I’m delighted to share with you—in my new book and in the upcoming issues of this newsletter—what I have learned about these barriers, the five-part DX Roadmap that I have developed to address them, as well as a set of new tools to help leaders rebuild their organizations for a world of continuous digital change.
What Do You Think?
How do you define digital transformation, based on your own experience?
Is there a formula of two or three essential elements that you have seen?
Please share your own thoughts by clicking on “COMMENT” below—or by hitting “reply” to this email.
I’d love to hear your thoughts.
Hi Professor,
Here are my thoughts.
I would think of Digital Transformation as the ability to innovate and adapt to meet the needs of the business environment to improve customer value proposition.
As per my experience, I can think of three essential elements.
1) Shared Vision: In practice, at times, these words are not given adequate space in an organization. Top management must embrace the entire team as a single entity.

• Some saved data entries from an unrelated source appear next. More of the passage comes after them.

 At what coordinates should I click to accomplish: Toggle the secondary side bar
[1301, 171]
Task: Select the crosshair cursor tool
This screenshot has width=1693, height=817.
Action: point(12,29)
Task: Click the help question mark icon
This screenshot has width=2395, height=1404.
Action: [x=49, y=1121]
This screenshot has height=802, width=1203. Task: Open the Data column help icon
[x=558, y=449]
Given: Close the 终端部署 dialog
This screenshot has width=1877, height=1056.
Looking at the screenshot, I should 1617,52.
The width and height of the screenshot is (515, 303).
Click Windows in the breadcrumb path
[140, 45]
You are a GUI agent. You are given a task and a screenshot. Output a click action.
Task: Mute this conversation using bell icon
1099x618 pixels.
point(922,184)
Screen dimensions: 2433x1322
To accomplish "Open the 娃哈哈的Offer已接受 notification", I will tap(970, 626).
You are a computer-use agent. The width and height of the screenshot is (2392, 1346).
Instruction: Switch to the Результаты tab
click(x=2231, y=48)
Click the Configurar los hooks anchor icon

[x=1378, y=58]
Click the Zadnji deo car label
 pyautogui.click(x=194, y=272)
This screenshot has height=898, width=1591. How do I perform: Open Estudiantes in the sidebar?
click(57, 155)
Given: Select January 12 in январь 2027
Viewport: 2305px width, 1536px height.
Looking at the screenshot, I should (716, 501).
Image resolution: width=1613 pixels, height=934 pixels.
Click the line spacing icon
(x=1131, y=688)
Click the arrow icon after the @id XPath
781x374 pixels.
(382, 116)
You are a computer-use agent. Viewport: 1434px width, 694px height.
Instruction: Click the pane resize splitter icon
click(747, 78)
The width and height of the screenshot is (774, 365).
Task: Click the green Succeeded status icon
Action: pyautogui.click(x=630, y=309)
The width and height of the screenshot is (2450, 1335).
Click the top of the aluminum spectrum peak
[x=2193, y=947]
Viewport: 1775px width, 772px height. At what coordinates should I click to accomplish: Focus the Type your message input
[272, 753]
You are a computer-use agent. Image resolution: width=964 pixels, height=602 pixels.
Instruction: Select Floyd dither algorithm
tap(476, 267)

HIPPOs are operating at every level and often undermine the contributions from individuals resulting in great loss to the overall success of the project. Under the guise of Information has to be shared on a need-to-know basis, senior managers do not share important pieces of input. This builds up SILOs.
2) Right People at the Right Place at the Right Time: A major flaw is the absence of talented people to be involved in such projects. One has to seriously hunt them down and increase the resources pool by training more people over a period of time to keep the pipeline full. JIT approach is a must.
3) Conducive environment for innovation and experimentation: Exciting and energetic management to lead by example; maintaining a highly motivated group of people through a trustful and supportive work culture; matching recognition and reward policies; a friendly environment where “together we can create a culture of innovation” is the spirit; let’s celebrate failures – all such issues when taken care of in a comprehensive manner, may build an organization quite appropriate for DX.
Thanks,
Deep
Digital transformation is radical business change, powered by technological advances, resulting in improved outcomes for business, employees, customers and the wider economy.
Don't think that will catch-on somehow but it makes sense in my context.
P.s. I have just come across your substack page and I am hooked, thank you.